I’m proud to present the next in my series of Jewpanese interviews. Today we’re talking with Kaguya of the blog, Notes of a Jewpanese Nomad. In our first interview, we talked with Paul Golin of Big Tent Judaism. Part of the purpose of this series is to highlight the diversity within the Jewpanese sphere, and with Kaguya’s interview, I think we’re well on our way.
What does “Jewpanese” mean to you?
A Jewish and Japanese person, food, or culture. I tend not to think of couples or families (i.e., a collective of people) as Jewpanese.
When was the first time you heard/thought of the word “Jewpanese?” What was its context and what was your reaction to the word?
My then boyfriend’s mom (current mother-in-law) used it to describe me when my then-boyfriend (current partner) was trying to explain how I wasn’t *just* Jewish or Japanese, but both.
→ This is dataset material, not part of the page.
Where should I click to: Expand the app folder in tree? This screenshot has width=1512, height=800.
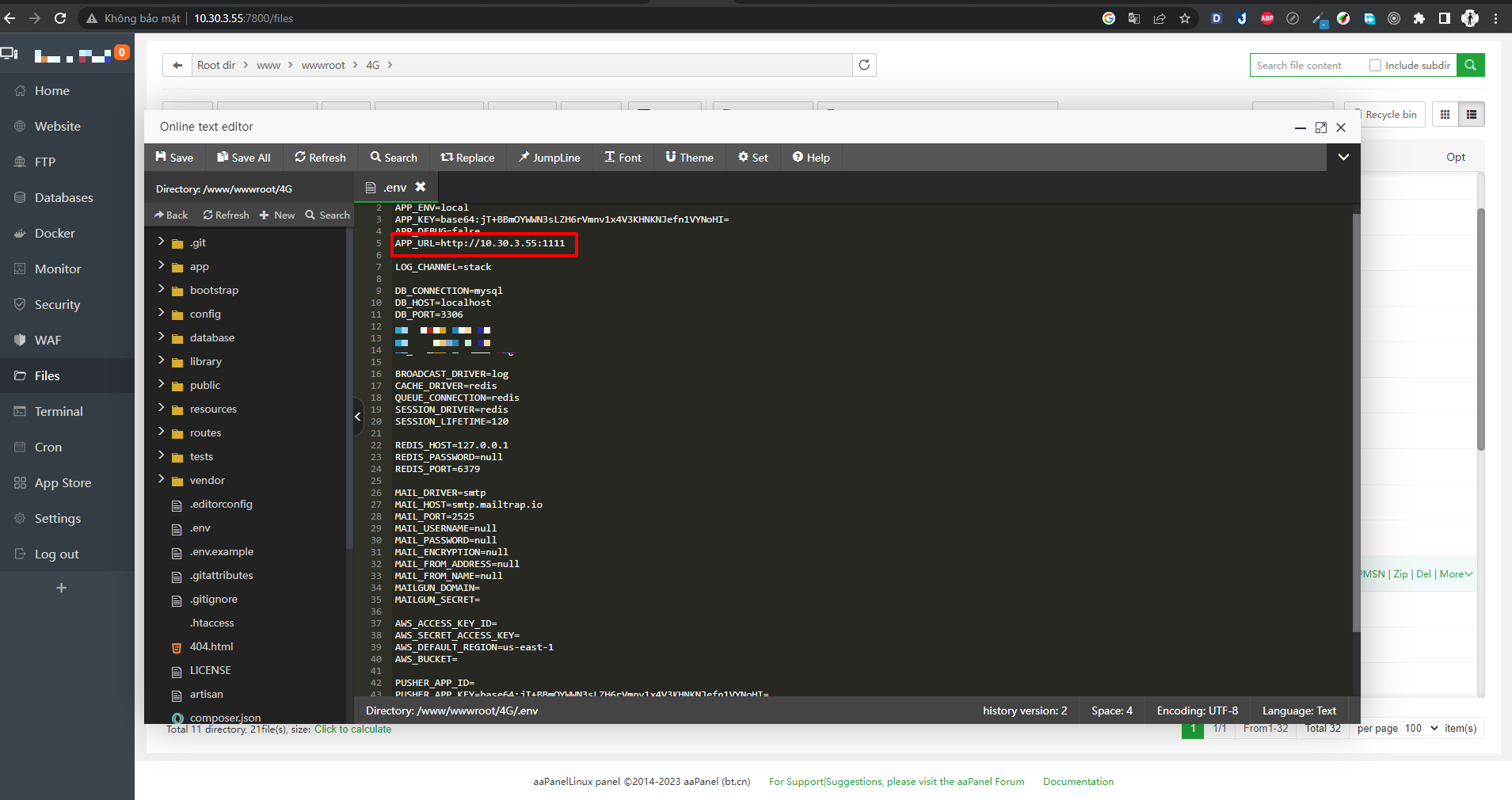(x=162, y=265)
It was kind of liberating to hear a word that seemed to describe me perfectly.
What are some of the cultural differences and similarities you see between Japanese and Jewish cultures?
Similarities: Importance of academic achievement. Related to that, the prevalence of pedagogical songs. (Songs taught to teach something.) Importance of food to many Jews is similar to the western Japanese.
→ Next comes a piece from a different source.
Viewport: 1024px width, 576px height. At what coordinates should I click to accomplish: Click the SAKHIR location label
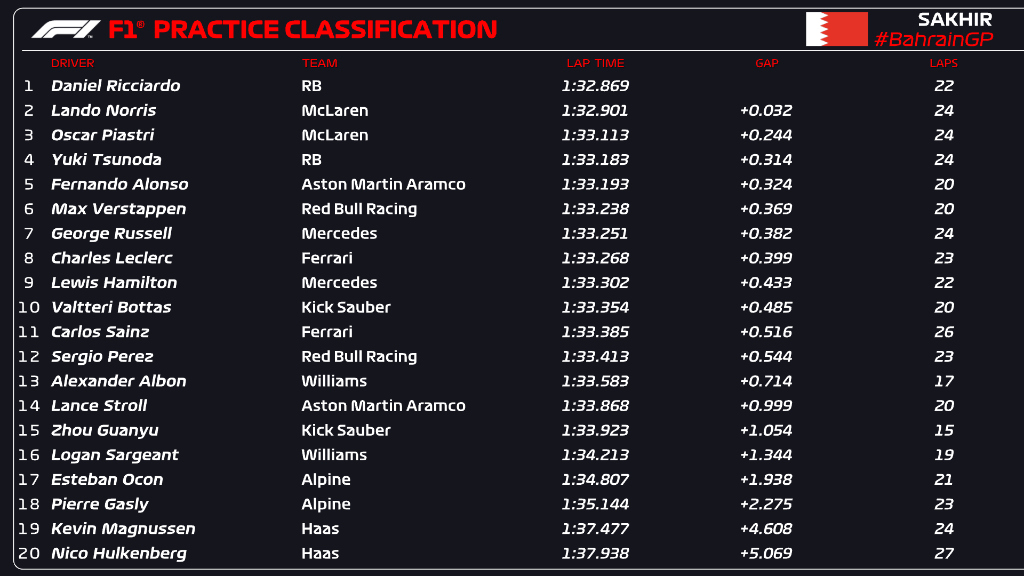[x=955, y=19]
Differences: Depends on the exact Jewish group, but American Jews (in their 50s and above and culturally Orthodox Jews of all ages) tend to be more confrontational and outspoken than many Japanese of the same generation (in urban areas).
Do you celebrate or participate in any Japanese cultural activities/events? What Jewish activities/events?
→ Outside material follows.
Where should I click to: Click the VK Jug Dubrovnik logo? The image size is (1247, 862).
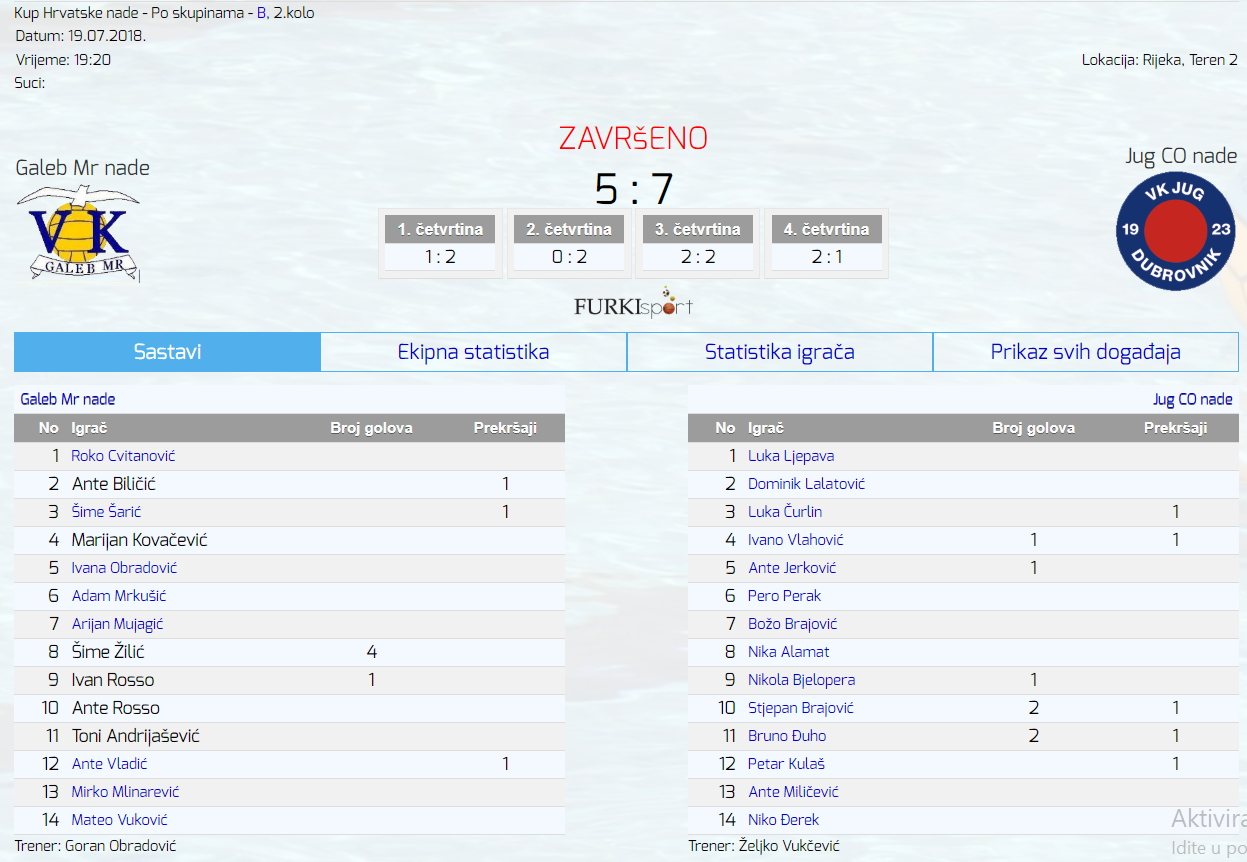click(1175, 230)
Japanese: I celebrate Omisoka (the last day of the year) and New Year’s. It’s my favorite holiday. Since having children, we’ve tried to do Setsubun (Feb. 3) and Hina matsuri (March 3), but haven’t been good about it. We also try to do Tanabata (July 7).
Jewish: We are Orthoprax so we do it all: every Shabbat, Rosh Hashanah, Yom Kippur, Sukkot, Simchat Torah/Shemini Atzeret, Chanuka, Purim, Pesach/Passover, Shavuot, and Tisha B’Av. I grew up celebrating Passover, Chanukah and Sukkot. Purim, Rosh Hashana, and Yom Kippur as timing permitted.
Do you hybridize any Jewish or Japanese events?
Hmmm…. Not sure how to answer this. My partner cooks Japanese food all the time for Shabbat. Does that count? I don’t think we mix events themselves together.
What’s your favorite Jewpanese food? Or do you “Jewpanese”-up your food?
If making a non-kosher recipe kosher makes it Jewpanese, my partner does that all the time. What he often does is serve sushi or sashimi for Shabbat or make a big Japanese/Korean (or Indian) meal for a holiday or something like that.
As a Jewpanese blogger, how do you choose your posts? Do you find it challenging to create new material for such a young culture?
I started the blog to talk about things I felt like the Jewish world (and people I was meeting) was unaware of. I also had the agenda of normalizing Jewpanese people since I was tired of hearing “that’s so unusual!” because in my experience, it really wasn’t. So I tended to choose posts that show that I (and other Jewpanese and Jews of Color) am just as normal as the Jewish person next-door. I haven’t posted there in such a long time though I might change the direction a bit.
What do you see as the future of Jewpanese culture? Can you tell us any ideas for Jewpanese posts or articles you’re working on?
I am not sure I see a specific future of Jewpanese culture. It just is and I happen to be one, no? I don’t have anything in particular that I am working on right now, but maybe answering these questions will inspire one!
What do you see the future of Jewpanese culture being?
We shall see.
Bio of Kaguya
Kaguya was born and raised in Japan as a member of the Tokyo Jewish Community Center. Since leaving her parents’ home in Japan at age 17, she has lived a nomadic existence, moving around North America and East Asia. She has lived in many cities, including Los Angeles, San Francisco, Berkeley, Seoul (South Korea), Tokyo (Japan), and her true love, New York and some rural areas. She currently lives in San Diego as a freelance translator and interpreter (Japanese and English) and an independent scholar.